___ PAGE EXCERPT ___

Dr. Sievers used when she left work late at night. He also gave

Wright the stairway access code. Sievers told Wright that,

regardless of where the murder took place, it should appear to have

been committed incident to a burglary or robbery. -3- Wright and Rodgers left Missouri on June 27, equipped with

detailed instructions and money from Sievers. They arrived in

Bonita Springs, Lee County, Florida, early the next morning.

Wright and Rodgers first stopped at the Sieverses’ home and left

after a brief visit. Then they drove past Dr. Sievers’ medical

practice to evaluate its potential as a murder location, but they

eliminated that option after feeling too exposed on the property. For

the remainder of the day, they napped in their rental car, shopped

at Walmart, and spent time at the beach.

Around 10:30 p.m., Wright and Rodgers returned to the

Sieverses’ residence. They put on coveralls and gloves and “pried

open” the already unlocked side door to mimic a burglary. Thinking

Dr. Sievers would arrive at midnight, Wright was taken aback when

he heard the garage door roll up shortly before 11:25 p.m. Wright

scrambled to conceal himself in the garage as he watched

Dr. Sievers park the car, retrieve her luggage, and enter the house.

___

■ WHAT YOU ARE ASKED TO DO: List the activities that the excerpt about Dr. Sievers says Wright and Rodgers did for the remainder of the day after ruling out the medical practice.

___ EXCERPTED RECORDS ___

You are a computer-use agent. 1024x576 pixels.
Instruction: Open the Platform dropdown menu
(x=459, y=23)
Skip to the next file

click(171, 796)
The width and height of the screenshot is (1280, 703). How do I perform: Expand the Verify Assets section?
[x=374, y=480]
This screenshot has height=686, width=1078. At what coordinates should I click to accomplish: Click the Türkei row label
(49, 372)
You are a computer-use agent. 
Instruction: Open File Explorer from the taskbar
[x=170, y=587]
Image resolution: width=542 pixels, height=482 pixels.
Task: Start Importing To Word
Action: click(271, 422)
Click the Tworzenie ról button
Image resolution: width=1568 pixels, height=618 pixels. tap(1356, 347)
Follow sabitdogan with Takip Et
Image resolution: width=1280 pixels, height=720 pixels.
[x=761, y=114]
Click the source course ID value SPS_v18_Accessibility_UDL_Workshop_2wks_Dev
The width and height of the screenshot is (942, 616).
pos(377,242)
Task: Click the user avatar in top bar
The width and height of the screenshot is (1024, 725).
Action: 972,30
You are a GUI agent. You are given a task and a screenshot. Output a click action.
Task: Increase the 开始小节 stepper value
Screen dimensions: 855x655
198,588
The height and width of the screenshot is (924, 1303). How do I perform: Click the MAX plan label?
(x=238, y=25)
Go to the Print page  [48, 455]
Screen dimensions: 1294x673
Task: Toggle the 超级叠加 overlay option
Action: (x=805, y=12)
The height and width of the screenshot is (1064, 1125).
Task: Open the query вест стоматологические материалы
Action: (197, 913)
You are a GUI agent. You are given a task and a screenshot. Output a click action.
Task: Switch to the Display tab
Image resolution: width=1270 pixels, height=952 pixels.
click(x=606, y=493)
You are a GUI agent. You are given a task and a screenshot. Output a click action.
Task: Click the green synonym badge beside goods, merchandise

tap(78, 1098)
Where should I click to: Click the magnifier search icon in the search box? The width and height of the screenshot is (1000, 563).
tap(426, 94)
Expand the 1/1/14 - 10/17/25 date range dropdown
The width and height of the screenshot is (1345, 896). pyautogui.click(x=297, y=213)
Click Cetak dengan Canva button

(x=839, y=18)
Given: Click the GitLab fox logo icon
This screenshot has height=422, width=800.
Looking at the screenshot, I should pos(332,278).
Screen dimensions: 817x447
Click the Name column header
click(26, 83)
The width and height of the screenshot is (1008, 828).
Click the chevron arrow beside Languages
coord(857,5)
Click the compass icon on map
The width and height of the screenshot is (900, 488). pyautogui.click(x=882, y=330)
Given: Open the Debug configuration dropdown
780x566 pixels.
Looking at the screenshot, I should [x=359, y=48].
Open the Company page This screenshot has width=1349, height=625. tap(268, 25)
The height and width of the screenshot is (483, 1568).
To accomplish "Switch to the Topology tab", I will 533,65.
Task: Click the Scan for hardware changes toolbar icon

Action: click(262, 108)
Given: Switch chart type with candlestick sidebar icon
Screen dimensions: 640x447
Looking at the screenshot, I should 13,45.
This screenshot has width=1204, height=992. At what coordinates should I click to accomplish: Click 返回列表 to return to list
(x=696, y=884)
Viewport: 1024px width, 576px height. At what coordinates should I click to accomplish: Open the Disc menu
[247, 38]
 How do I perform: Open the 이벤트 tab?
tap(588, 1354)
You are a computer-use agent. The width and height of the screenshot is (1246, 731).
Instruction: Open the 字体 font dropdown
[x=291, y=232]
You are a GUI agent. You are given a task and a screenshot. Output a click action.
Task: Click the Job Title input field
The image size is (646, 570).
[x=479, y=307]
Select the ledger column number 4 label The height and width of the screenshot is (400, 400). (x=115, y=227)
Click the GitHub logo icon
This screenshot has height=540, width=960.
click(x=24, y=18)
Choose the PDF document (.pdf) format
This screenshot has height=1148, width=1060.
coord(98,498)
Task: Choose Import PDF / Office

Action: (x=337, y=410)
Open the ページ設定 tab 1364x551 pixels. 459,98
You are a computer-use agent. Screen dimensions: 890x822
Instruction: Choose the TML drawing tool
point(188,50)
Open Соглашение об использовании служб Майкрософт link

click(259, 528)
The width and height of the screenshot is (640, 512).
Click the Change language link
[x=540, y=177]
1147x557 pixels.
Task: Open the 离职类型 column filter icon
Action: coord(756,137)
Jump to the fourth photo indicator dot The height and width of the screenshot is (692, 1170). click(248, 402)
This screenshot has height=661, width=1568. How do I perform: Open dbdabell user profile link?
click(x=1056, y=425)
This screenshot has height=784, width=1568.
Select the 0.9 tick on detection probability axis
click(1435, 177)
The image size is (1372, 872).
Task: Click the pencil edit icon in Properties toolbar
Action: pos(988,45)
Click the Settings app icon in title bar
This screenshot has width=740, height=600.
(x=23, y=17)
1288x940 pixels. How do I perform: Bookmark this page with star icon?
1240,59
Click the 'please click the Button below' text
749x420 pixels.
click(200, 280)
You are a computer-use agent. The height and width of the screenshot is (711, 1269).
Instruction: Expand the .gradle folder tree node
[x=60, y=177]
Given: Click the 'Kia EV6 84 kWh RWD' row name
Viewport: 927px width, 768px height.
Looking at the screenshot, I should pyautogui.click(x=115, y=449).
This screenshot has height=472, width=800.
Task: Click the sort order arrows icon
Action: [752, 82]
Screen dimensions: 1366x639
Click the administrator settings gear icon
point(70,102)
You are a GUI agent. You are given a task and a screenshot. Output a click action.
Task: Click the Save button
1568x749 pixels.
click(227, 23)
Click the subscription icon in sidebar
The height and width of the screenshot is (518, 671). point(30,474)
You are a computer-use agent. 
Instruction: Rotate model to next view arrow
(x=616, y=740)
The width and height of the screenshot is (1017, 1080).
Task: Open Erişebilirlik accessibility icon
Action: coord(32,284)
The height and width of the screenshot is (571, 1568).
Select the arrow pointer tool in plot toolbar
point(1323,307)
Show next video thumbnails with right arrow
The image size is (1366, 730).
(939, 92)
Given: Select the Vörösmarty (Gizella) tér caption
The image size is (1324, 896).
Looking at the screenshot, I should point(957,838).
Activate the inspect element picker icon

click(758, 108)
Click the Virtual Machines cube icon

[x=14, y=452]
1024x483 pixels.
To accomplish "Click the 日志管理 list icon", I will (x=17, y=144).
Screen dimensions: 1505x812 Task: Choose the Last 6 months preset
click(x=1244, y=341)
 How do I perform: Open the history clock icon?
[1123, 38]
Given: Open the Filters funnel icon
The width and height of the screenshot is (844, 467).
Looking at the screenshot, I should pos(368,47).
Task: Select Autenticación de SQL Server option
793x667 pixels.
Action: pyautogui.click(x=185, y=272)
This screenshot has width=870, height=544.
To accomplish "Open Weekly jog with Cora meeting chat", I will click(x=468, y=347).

___

■ EXERCISE OUTPUT:
- Napped in their rental car
- Shopped at Walmart
- Spent time at the beach